Una de las grandes falencias del teatro argentino ha sido la de representar a Macbeth o a Ricardo III como los “malos” en oposición a un entorno de “buenos”. Que ingenuidad. Esa lectura de cuento infantil, nos habla de la visión de un director que ni siquiera se ha tomado la molestia de intentar comprender realmente la historia Argentina.

Lo que sucede es que a los demás personajes, en palabras de Lady Macbeth: “no les falta ambición, pero si la maldad que debiera acompañarla”. Los demás querrían ser Ricardo, pero no se animan.

Ricardo de York es el único que tiene una moral, terrible, pero moral al fin. Y muy coherente, mal que nos pese. Por eso el teatro ha ido perdiendo público: el espectador  sabe que las cosas son mas complejas y sutiles. Como decía Heiner Muller, quien fuera director del Berliner Ensamble: “el teatro puede hacer de Shakespeare un verdadero idiota”.

Cuando Tato Pavlovsky puso en escena “El señor Galíndez”, fue criticado por un vasto sector de hipócritas que se negaban a llevar el tema de la tortura al escenario. No se percataban de que, gracias a Tato, teníamos el primer intento serio de comprender la subjetividad de un torturador. Un hombre que mientras prepara la picana, puede tomarle las tablas de multiplicar a su hija. Y todo esto en 1973.

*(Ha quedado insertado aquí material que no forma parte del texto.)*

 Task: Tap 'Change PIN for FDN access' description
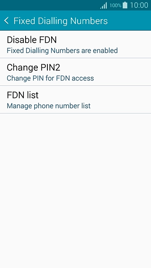click(x=50, y=78)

Shakespeare habló de todo esto. Ricardo ríe, y puede matar mientras ríe. Pero a los contemporáneos les aterra leerlo en su verdadera y espantosa dimensión.

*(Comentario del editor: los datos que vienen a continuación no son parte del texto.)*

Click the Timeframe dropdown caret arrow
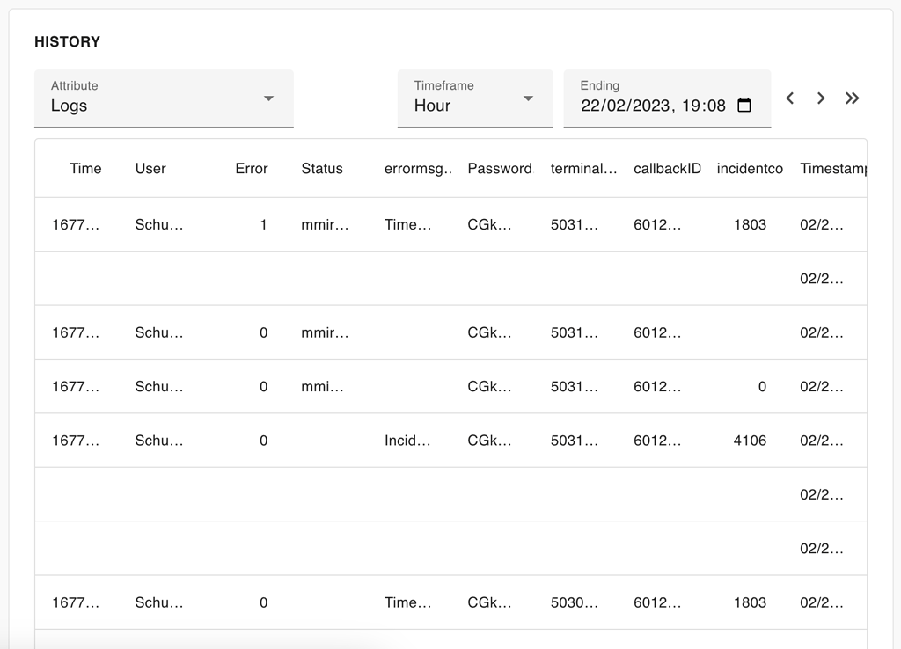 tap(529, 100)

Pero también a los sueños de Ricardo, como a los de Scillingo, asisten todos aquellos que han sido desaparecidos. Mas con la luz del amanecer, la pesadilla termina y la culpa se desvanece. Ricardo III ha sido indultado. El jabalí esta fresco y listo nuevamente.

¿Como frenar el Gran Mecanismo? La historia otorga ejemplos, nunca respuestas, ya que esgrimir un dogma sería el primer escalón para caer en la trampa.

 San Martín comprendía perfectamente la idea de Shakespeare. El 26 de julio de 1822 se producía la entrevista de Guayaquil. Bolívar había escrito a sus colaboradores que no iría al Perú: “si la gloria no me ha de seguir” y “ni quiero que San Martín me vea si no es como corresponde al hijo predilecto”. No hubo testigos. San Martín sabía que Bolívar no estaba dispuesto a otorgar los medios para que otro terminara la guerra de la Independencia. O se retiraba dejando el campo libre o se enfrentaba a Bolívar como jefe de Estado del Perú. Años después dijo que si hubiera habido enfrentamiento, los frutos los recogerían los: “maturrangos, o sea los españoles, y se daría el escándalo de los dos libertadores riñendo entre sí”. Se puso a las órdenes de Bolívar. Este no recibió con entusiasmo la propuesta. El general argentino comprendió que debía ser más drástico. Decidió su separación absoluta del mando político y de la jefatura militar. Regresó a Lima y el 20 de septiembre presentó su renuncia ante el congreso del Perú. Bolívar solo manifestó: ”el perú ha perdido un buen capitán y un bienhechor”. Esa misma noche, el general se embarcó para Chile. Estaba cansado, vomitaba sangre y aún le faltaba soportar la vergüenza de las luchas fratricidas y de un exilio miserable.

Renunciar a la venganza, aunque sea por cobardía, es mejor que ejercerla.

Abstenerse de matar, eludir el ajuste de cuentas por los viejos métodos. Es tan simple y sin embargo en esa idea reside todo el peso del bastardeado concepto de grandeza.

En su novela “La última tentación de Cristo”, Nicos Kazantsakis nos dice: “Sabemos que si uno le pegaba a Cristo, el ponía la otra mejilla. ¿Que hubiera pasado si le volvíamos a pegar?”

Lograr la detención del Gran Mecanismo, en la patria nuestra. No estaría mal.